14 DAY TRIAL // Belgian Bank Crelan, Crédit Agricole's Belgian subsidiary, has announced that it was the victim of a fraud campaign and lost over €70 million ($75.8 million) in the process.
According to Belgian newspaper De Standaard, the fraudsters used a trick called CEO Fraud, also known as Business Email Compromise, or Whaling Attack.
This attack consists of a simple spear-phishing email sent to one of the company's high-ranking executives or somebody in the financial department.
The sender tries to pose as a business partner or even someone from the company itself, asking the recipient to transfer money to a desired account to finalize an urgent business transaction.
The email uses legitimate graphics and a lookalike domain name, trying to fool distraught employees and have them transfer the money without double-checking with somebody from inside the company first.
CEO Fraud is more common than you think
These types of attacks are quite common, and recently they've also been used to steal €50 million ($54 million) from FACC Operations GmbH, an Austrian firm that produces various airplane parts for companies like Airbus and Boeing.
Last year, the FBI said that companies around the world lost around $1.2 billion / €1.07 billion in the previous two years to CEO Fraud attacks and their various variations. Additionally, Mimecast, a cyber-security vendor specialized in email security, also said that it detected a 55% increase in CEO fraud in the past year.

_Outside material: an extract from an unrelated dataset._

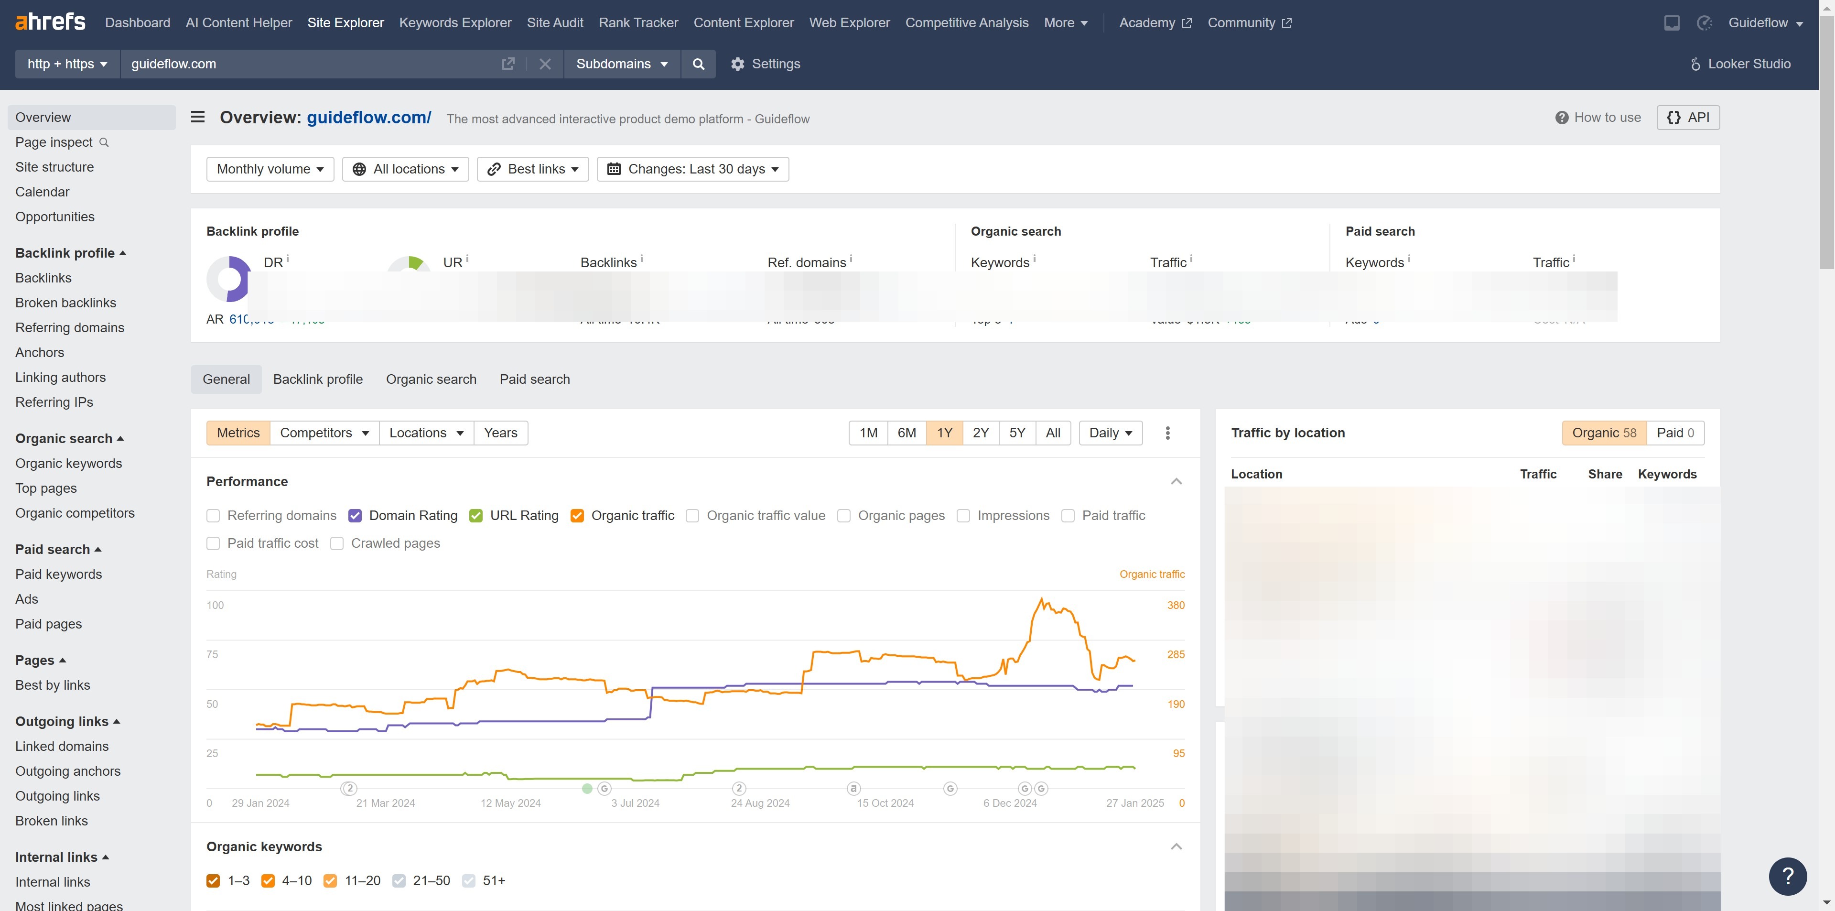Open URL in new tab icon
The width and height of the screenshot is (1835, 911).
pyautogui.click(x=508, y=64)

"Thanks to ample reserves, Crelan can comfortably manage this loss without it affecting any of our clients or partners in anyway," said Luc Versele, Crelan Bank CEO, in a public statement regarding the incident. "The intrinsic profitability of the bank remains unchanged. [...] We are still viable and our total capital is €1,1 Billion."
Law enforcement has been brought in to investigate the case further.
To avoid incidents like these, security experts recommend that all company employees, not just the executive branch, should follow an email security program that includes training in detecting phishing emails.